Die Verletzungen kommen bei so einem Verhalten mit 100%-iger Sicherheit. Und wenn du dann keinen Schritt mehr vor dem anderen machen kannst, dann hast du die Zeit, die du dir immer gewünscht hast. Wenn du abends mit dem großen Aua auf dem Sofa sitzt und dir sagst: "Hätte ich doch bloß!"
Die Argumente der Gymnastikphobiker sind immer gleich: "Warum muss ich denn dehnen? Ich laufe jetzt schon 5 Jahre und komme ohne jede Gymnastik aus." Ja, das kann schon sein.
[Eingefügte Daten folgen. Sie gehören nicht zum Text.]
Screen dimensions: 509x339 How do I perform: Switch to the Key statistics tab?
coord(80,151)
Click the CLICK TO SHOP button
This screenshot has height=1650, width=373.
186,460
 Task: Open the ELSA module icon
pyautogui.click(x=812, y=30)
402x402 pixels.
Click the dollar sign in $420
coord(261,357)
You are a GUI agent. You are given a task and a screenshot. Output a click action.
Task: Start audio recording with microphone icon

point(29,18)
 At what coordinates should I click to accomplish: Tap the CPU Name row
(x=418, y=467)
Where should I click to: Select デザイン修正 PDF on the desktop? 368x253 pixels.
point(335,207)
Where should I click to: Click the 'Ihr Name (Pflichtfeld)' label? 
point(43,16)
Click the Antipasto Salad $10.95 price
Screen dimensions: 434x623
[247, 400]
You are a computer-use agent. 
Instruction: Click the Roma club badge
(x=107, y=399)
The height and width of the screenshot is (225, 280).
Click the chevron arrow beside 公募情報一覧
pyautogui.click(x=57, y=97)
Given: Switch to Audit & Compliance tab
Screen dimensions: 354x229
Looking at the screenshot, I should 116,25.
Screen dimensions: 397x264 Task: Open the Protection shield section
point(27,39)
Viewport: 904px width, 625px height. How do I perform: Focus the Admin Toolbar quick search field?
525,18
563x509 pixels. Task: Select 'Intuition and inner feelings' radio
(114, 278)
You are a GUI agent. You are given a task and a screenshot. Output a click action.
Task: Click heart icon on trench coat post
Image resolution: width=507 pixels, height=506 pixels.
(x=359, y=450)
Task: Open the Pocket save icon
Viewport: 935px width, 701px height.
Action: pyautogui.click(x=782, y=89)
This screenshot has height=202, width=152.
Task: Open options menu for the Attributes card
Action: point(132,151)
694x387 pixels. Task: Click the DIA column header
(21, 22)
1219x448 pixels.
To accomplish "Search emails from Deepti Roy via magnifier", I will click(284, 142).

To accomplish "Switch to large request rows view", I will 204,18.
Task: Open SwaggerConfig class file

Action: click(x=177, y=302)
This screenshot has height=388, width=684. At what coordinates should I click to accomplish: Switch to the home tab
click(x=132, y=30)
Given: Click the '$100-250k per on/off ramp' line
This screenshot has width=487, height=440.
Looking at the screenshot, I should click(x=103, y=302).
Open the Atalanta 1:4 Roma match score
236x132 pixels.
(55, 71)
In der Jugend sind die Muskeln und Sehnen elastisch und stark. Aber mit jedem Tag den du älter wirst, schwindet diese Elastizität. Das hat zur Folge, dass dein Bewegungsspielraum kleiner wird. Zum Beispiel wird dein Schritt kürzer. Das bemerkst du am Anfang noch gar nicht, du wirst nur langsamer und schiebst es auf nachlassende Ausdauer. Aber das ist es nicht allein.
Am Beispiel eines Teils des Laufschritts möchte ich dir das klarmachen. Zum Laufen musst du dein Knie anheben. Wenn du schon die 40 Jahre überschritten hast, dann weißt du, dass du früher dieses Knie locker bis fast an die Brust heben konntest. Wenn du es jetzt im Stehen versuchst, kannst du deinen Oberschenkel auch noch gut heben. Nun strecke aber deinen Unterschenkel beim Heben einmal nach vorn. Du wirst plötzlich spüren, dass sich das untere Beinteil gar nicht mehr so ganz gut ausstrecken lässt, weil sich deine hintere Oberschenkelmuskulatur dagegen wehrt. Besonders dann, wenn du deinen Oberkörper aufrichtest.
Na ja, wirst du denken, aber zum Laufen reicht es noch locker. Es reicht noch, aber nicht mehr locker. Denn die hintere Oberschenkelmuskulatur stoppt die Streckung des Unterschenkels ja nicht abrupt, sondern schleichend. Und so setzt diese Bremse auch schon ein bevor du es bemerkst. Du läufst und hebst dein Knie und hinten ziehen die Muskeln, weil ungewohnt gedehnt, schon langsam wieder zurück. Du arbeitest gegen deine eigenen Strukturen, wendest also völlig unnötig Kraft auf.
Je schneller du läufst, desto höher musst du das Knie heben und umso stärker wirkt die eigene Muskelbremse. Das hat Folgen und zwar dramatische! Du hast sicher schon von den, wie ich sie nenne, Monotonikern gehört. Das sind die Läufer(innen), die im Rennen von 10 km über Halbmarathon bis hin zum Marathon alles im gleichen Tempo laufen. Sie haben nur einen einzigen kurzen Schritt zur Verfügung, mit dem sie ökonomisch laufen können.
Vielfach haben diese Leute ihren kurzen Schritt mit einem immer währenden langsamen Trainingstempo einfach antrainiert und dieses Bewegungsmuster als das richtige im Hirn hinterlegt. Vielfach ist es aber auch so, dass die Monotoniker durch ihre eigene "Steifheit" zum sogenannten "Pillepalleschritt" gezwungen werden. Sie beugen sich oft lethargisch dieser Schwäche. "Auch wenn ich dehne, werde ich über 10 nicht schneller."
Na klar, ist dieser Schritt erst millionenmal gelaufen, möchte das Gehirn nichts anderes mehr machen, weil der "Pillepalleschritt" immer so superlocker kommt. "Pah, mein Tempo kann ich immer laufen, auch wenn es berghoch geht!"
Brechen kann man diese Schrittmonotonie nur, wenn man seine Muskel- und Tempo-Elastizität verbessert. Dazu müssen immer wieder Steigerungen gelaufen und das Trainingstempo variiert werden. Sehr hilfreich zur Verbesserung der Tempoelastizität ist auch das vom Autor dieser Zeilen erfundene Tempoflextraining. Wie das funktioniert, findest du hier. Es lässt sich aber in der dunklen Jahreszeit nicht so gut laufen, weil man immer wieder auf die Uhr schauen muss.